Prolonged Grief

Where to After Diagnostic and Statistical Manual of Mental Disorders, 5th Edition?

Richard A. Bryant


Curr Opin Psychiatry. 2014;27(1):21-26. 

In This Article


What are the key directions for future research in prolonged grief? As research into the condition is relatively new, there is much we do not know. At a phenomenological level, we need to acknowledge that yearning may not be at the core for all cases of prolonged grief. One study suggests that 11.5% of distressed bereaved people do not report yearning,[44] and so further work is needed to understand the variability, and possibly subtypes, of prolonged grief. There is also a need to understand the relative roles of avoidance and approach in prolonged grief. Whereas traditional views of grief mourning have argued that avoidance is inherently maladaptive, more recent findings suggest that avoiding may be beneficial for grieving.[45] In terms of distinguishing the mechanisms of prolonged grief and avoidance-based anxiety disorders, understanding the role of avoidance is critical. We also understand little about genetic influences, development differences across the lifespan, and neural circuitry. Recent models of prolonged grief have recognized the broad variety of factors that can contribute to prolonged grief, as well as the factors that are lacking in the current evidence base.[46] Finally, there is an urgent need to optimize the treatment of prolonged grief.
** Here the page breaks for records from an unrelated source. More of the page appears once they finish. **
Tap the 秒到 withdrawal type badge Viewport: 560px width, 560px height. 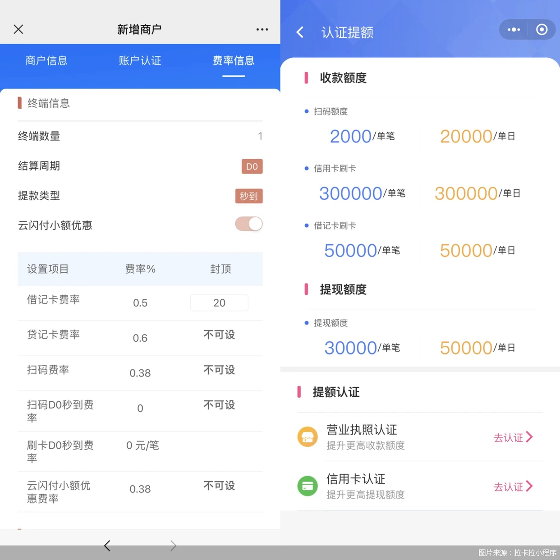click(x=248, y=196)
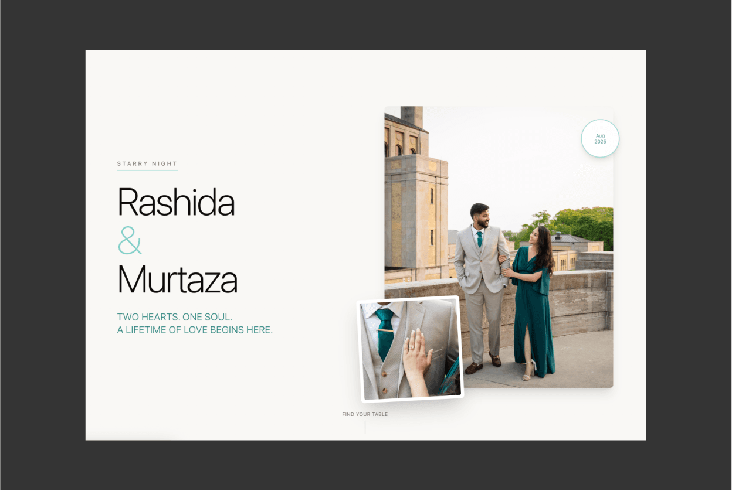Click the teal ampersand symbol
This screenshot has width=732, height=491.
[x=130, y=240]
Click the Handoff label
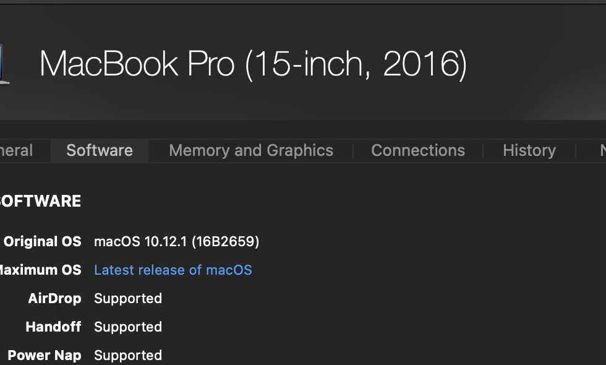 [53, 327]
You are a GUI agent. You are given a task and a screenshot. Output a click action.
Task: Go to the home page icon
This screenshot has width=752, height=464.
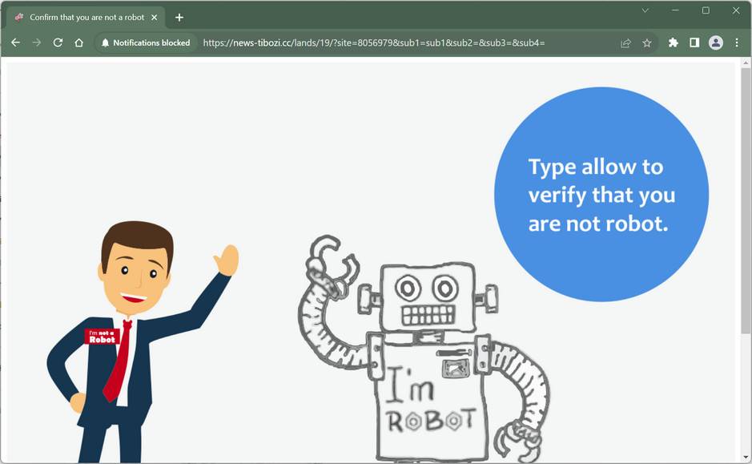pos(78,42)
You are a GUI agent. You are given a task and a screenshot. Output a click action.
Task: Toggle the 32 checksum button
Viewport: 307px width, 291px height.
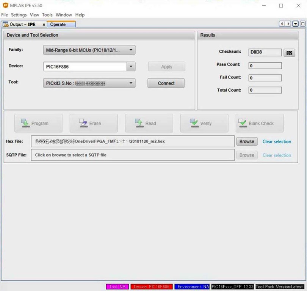click(289, 53)
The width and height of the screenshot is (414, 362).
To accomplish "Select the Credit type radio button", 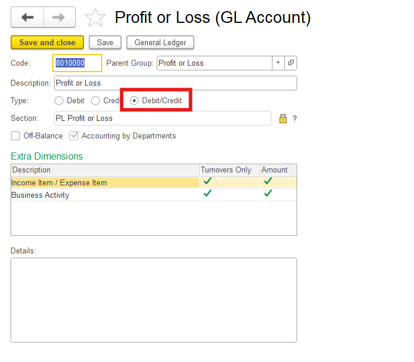I will 95,101.
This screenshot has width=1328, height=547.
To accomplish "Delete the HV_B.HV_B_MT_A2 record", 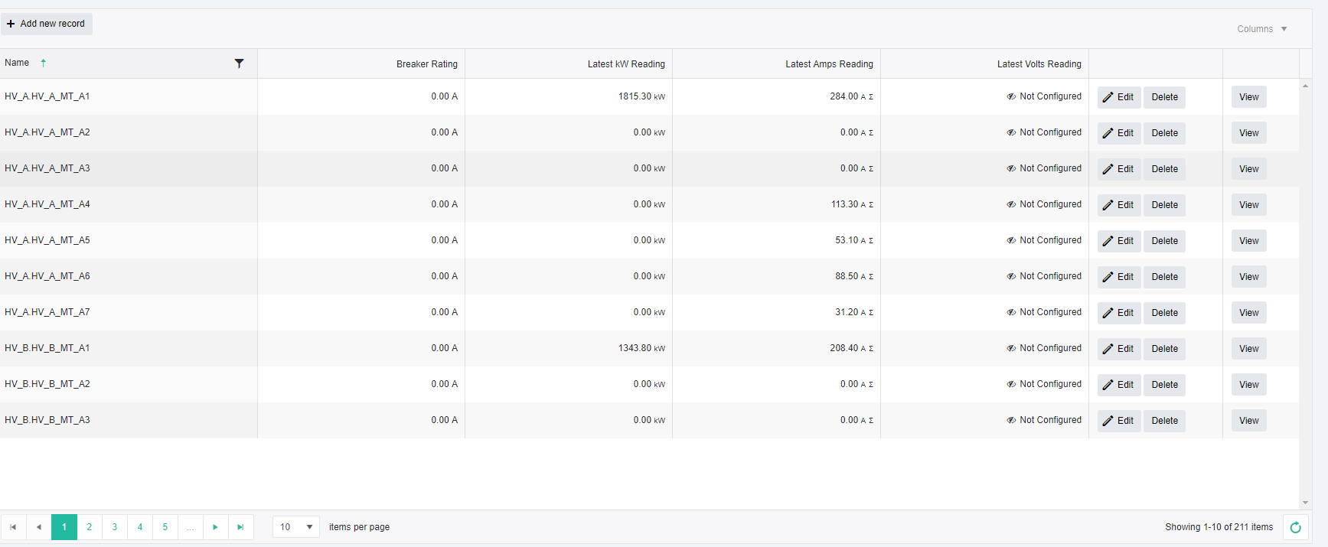I will coord(1164,385).
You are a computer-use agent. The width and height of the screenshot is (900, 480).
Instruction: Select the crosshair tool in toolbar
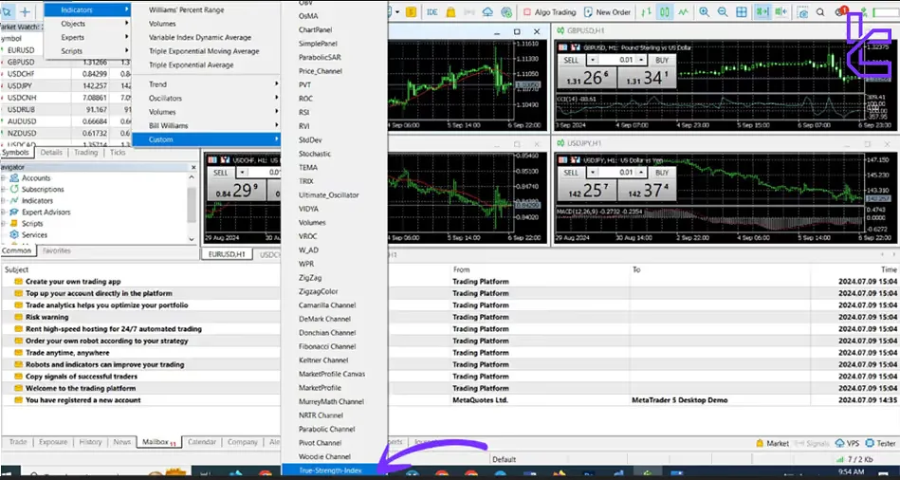pos(25,11)
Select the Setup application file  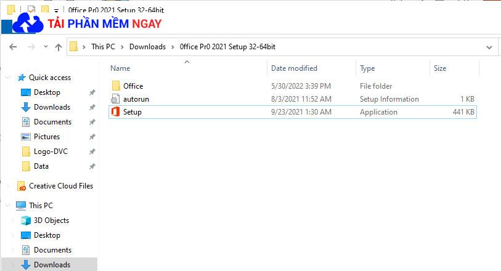click(x=292, y=112)
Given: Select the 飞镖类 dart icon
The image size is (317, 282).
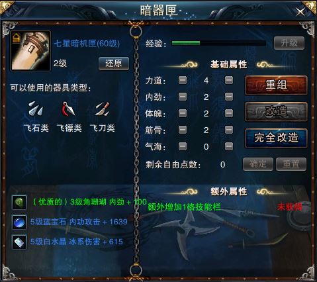Looking at the screenshot, I should [x=69, y=109].
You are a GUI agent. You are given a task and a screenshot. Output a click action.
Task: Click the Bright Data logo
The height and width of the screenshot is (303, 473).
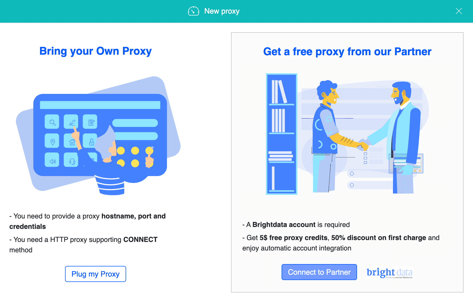pyautogui.click(x=390, y=272)
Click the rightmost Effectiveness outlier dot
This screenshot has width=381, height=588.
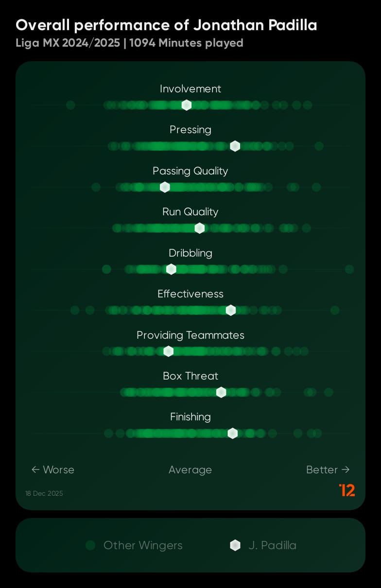[x=335, y=310]
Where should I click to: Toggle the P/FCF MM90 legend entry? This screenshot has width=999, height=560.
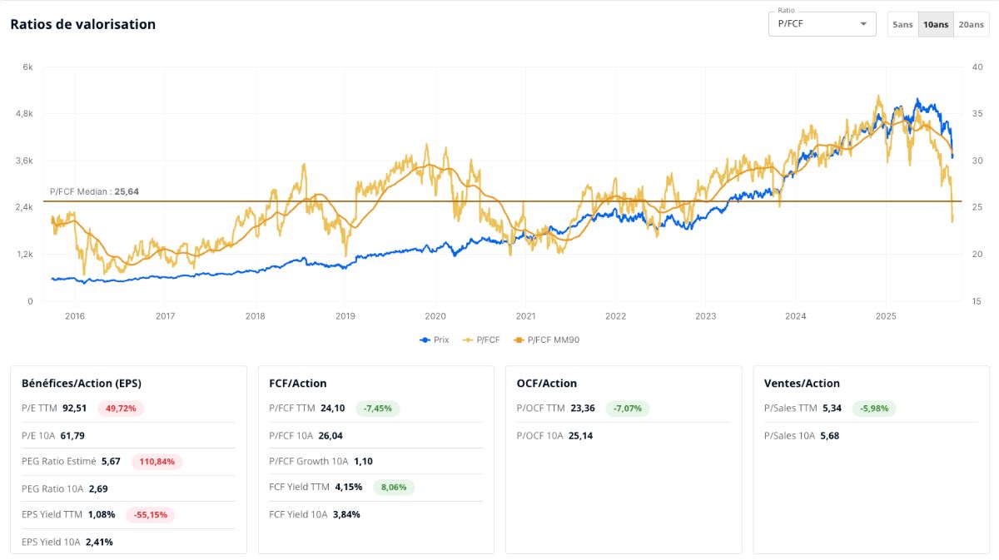[x=543, y=339]
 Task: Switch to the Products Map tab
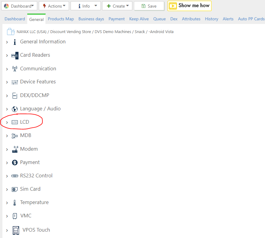pyautogui.click(x=61, y=19)
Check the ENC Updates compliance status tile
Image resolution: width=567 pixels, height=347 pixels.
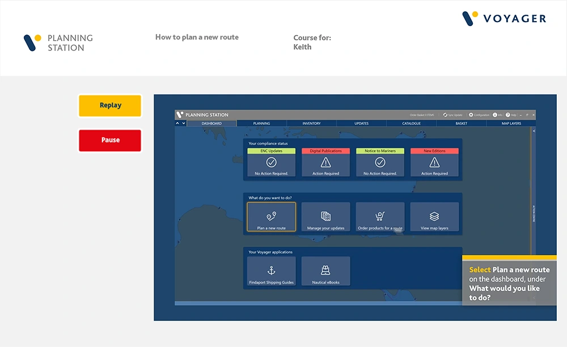click(x=271, y=162)
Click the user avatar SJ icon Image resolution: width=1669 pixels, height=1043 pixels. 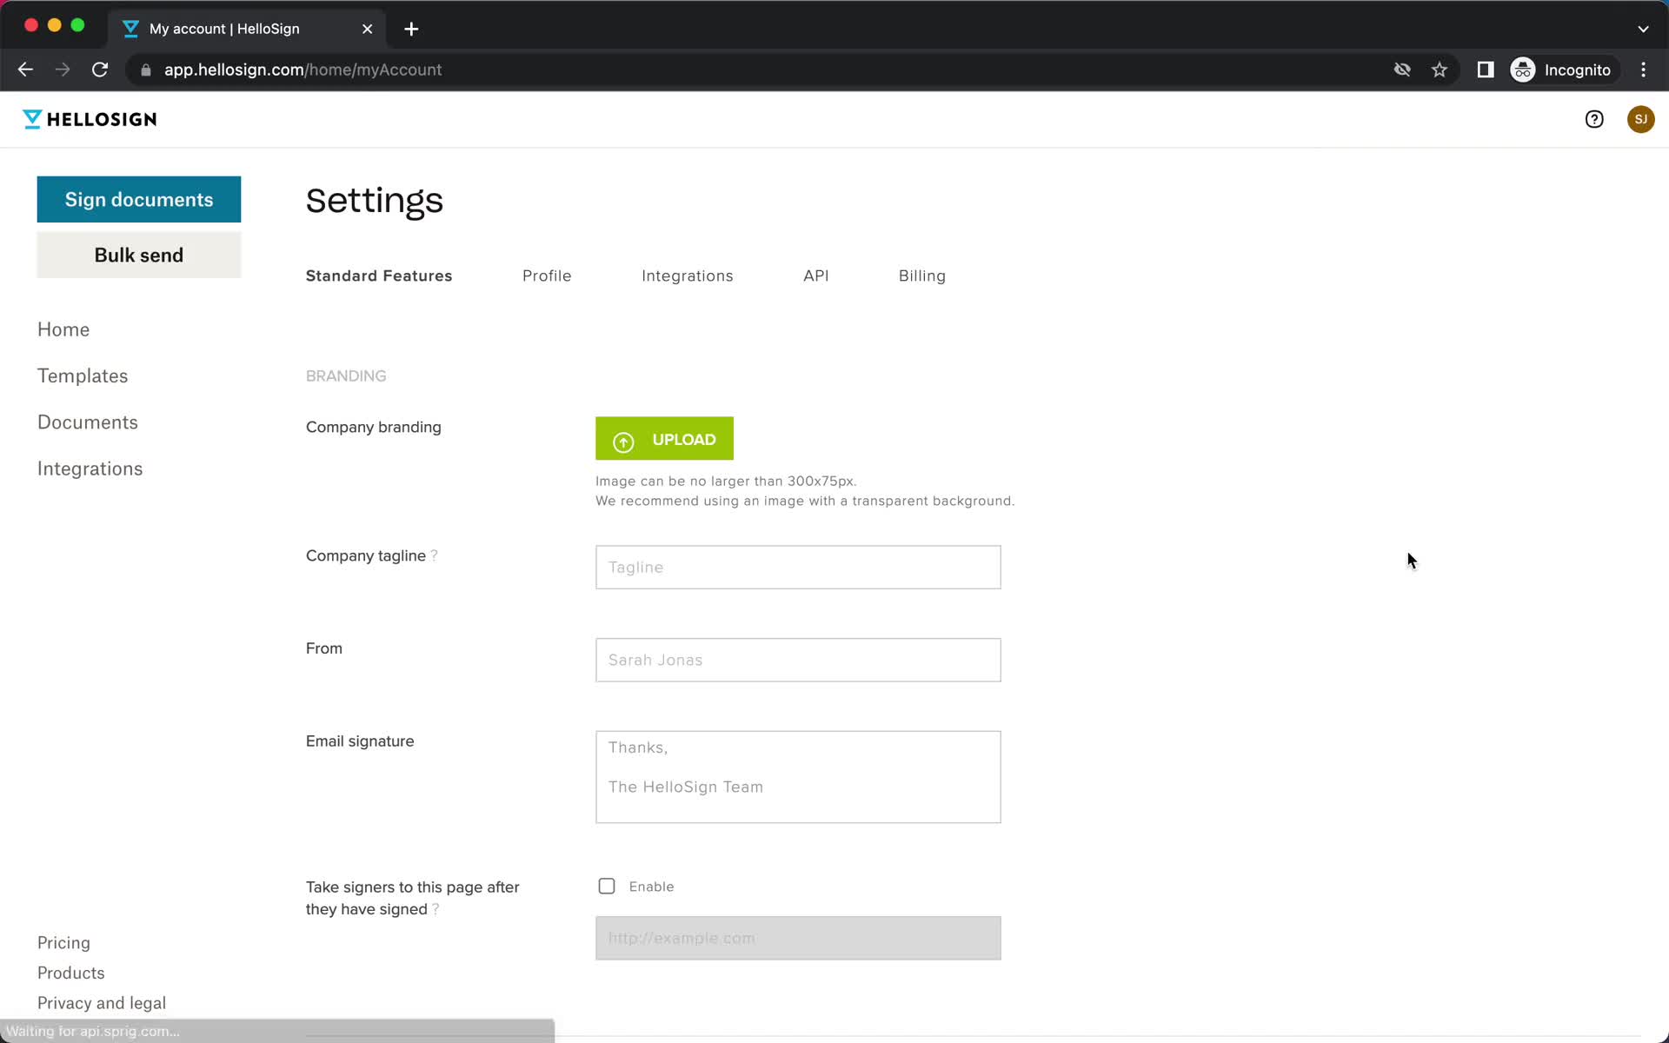[x=1640, y=117]
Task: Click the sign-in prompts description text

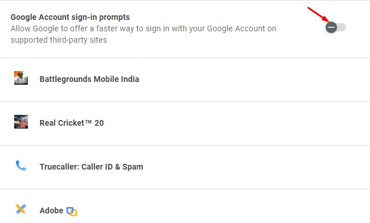Action: (x=143, y=34)
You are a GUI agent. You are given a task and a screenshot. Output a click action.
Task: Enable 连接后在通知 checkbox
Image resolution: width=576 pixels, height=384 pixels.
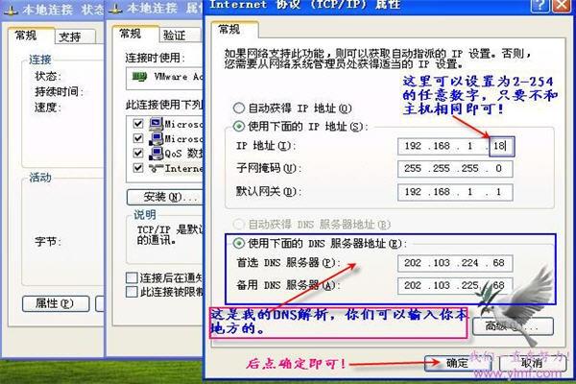coord(132,277)
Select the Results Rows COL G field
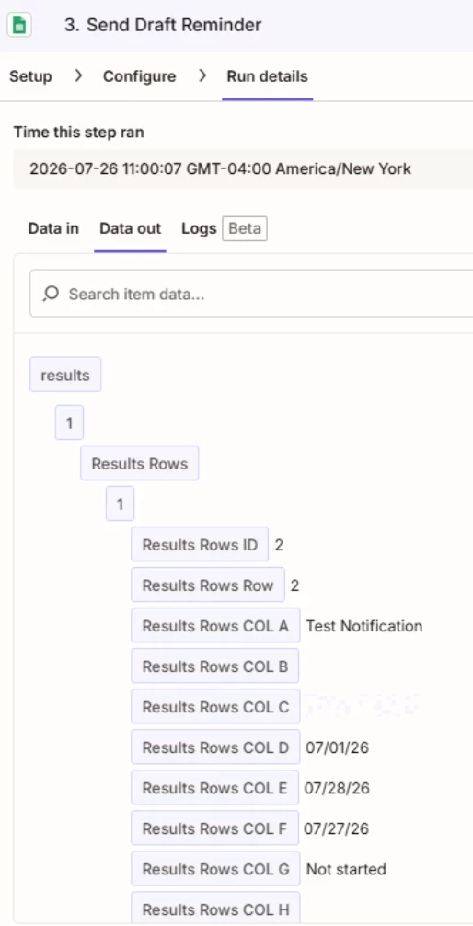The image size is (473, 926). (215, 869)
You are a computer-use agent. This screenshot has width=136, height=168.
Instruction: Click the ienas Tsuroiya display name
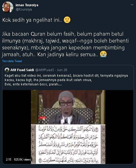point(27,5)

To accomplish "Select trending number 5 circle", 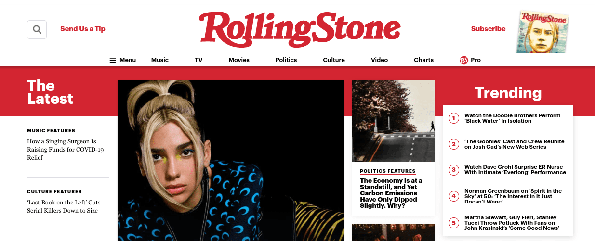I will click(x=453, y=223).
Although there is tentative evidence for the efficacy of antidepressants in ameliorating the bereavement-related depression and grief symptoms, we still lack randomized controlled trials for evidence of pharmacological treatment of prolonged grief.[47,48] Considering the documented impairments associated with prolonged grief, it is important that these research agendas continue despite the current lack of diagnostic guidance.